In November, it was reportedly too early for Bengal’s future to take shape. And people wanted to know if didi would enter into a dialogue with the Maoists in “jungle mahal” (an inaccessible region roughly sixty miles north-west of Calcutta, girded by forest), since, at one point, she’d expressed her readiness to hold talks; or whether she’d crush them, as the free market demanded; or if “jungle mahal” might even be her Vietnam, as it had once threatened to be the Left Front’s. Then, well into “study leave,” on 24th November, I woke up to read how Kishenji had been shot dead, in a joint operation in the forests near the Jharkhand border, by the upliftingly named Combat Battalion for Resolute Action (COBRA) and the Central Reserve Police Force, historically lauded for restoring order to difficult areas. Who was Kishenji? I’d never heard of him. He was the Maoists’ military leader. In a photo, the lower right side of his face seemed to be missing, probably from close-range gunfire. There was talk about Kishenji having been killed not in a battle, but—as is frequently the case with terrorists-criminals-revolutionaries (the categories are a matter of perspective)—in an “encounter”; that is, a staged escape or confrontation meant to dispense with the fugitive after his capture. For a few days, there was no official confirmation that the dead man was Kishenji; and, following the confirmation, no public response, unusually, from Ms. Banerjee—though, on
occasion, it might feel either premature or impossible to exult openly.

* [PROVIDED DATA]
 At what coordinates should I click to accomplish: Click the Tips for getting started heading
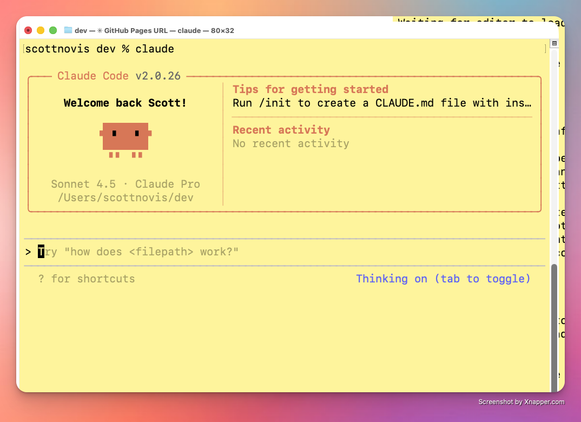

* [WHAT IS ASKED]
Pick up the essay on Bengal and Kishenji's death where it ends and write the next part. The data has nothing to do with what you're asked here.

* [THE REPLY]
When I saw, on TV, Kishenji’s mother mourn in her home in Andhra Pradesh, I was struck by how middle-class the family looked, with a dated bhadra socialist air even in grief. Kishenji’s name was Mallojula Koteswara Rao. He came from a family of poor village Brahmins, but Kishenji’s father was a freedom fighter, and he himself had graduated with a degree in mathematics and then begun to study law. He’d ended up a martyr to the revolution. In all but the final development—revolution and death—his life mimicked one of the classic routes taken in the time of colonialism by the “great men” of Indian culture, especially of the Bengal Renaissance, and even by men who were born in its wake (I’m thinking of Nirupam Sen): the beginnings in small-town or village poverty; a context of educated utopianism, often created by the father; the emergence into the professions, such as law, or into writing, or into politics and nationalism, and, occasionally, into a kind of greatness. I’d thought the constrictions of independent India had shut down such trajectories in Kishenji’s generation (he was a little more than five years older than me); but here, summarised in his life and death, was that trajectory again.

In a room in All Souls College, Oxford, straining to listen to the faltering voice of Prof. Braja Dulal Chattopadhyay as he spoke of the
Ramayana
, I became aware of the timeless lineage of these conflicts now assailing our land. Prof. Chattopadhyay’s lecture concerned certain inexplicable actions perpetrated by the virtuous Lord Rama, the repository of Hindu dharma. One of these was the heinous slaying by Rama of Vali, the valiant monkeyking of a forest kingdom, whom he killed with an arrow shot from behind as Vali wrestled with his own brother. Rama’s action is attributed to Vali’s conflict with this brother, Sugreev, Rama’s
friend: for, certainly, Rama and Vali had not been antagonists, and the former had no other reason to kill the latter. In fact, as Vali lies dying, he asks Rama: “What was my crime?”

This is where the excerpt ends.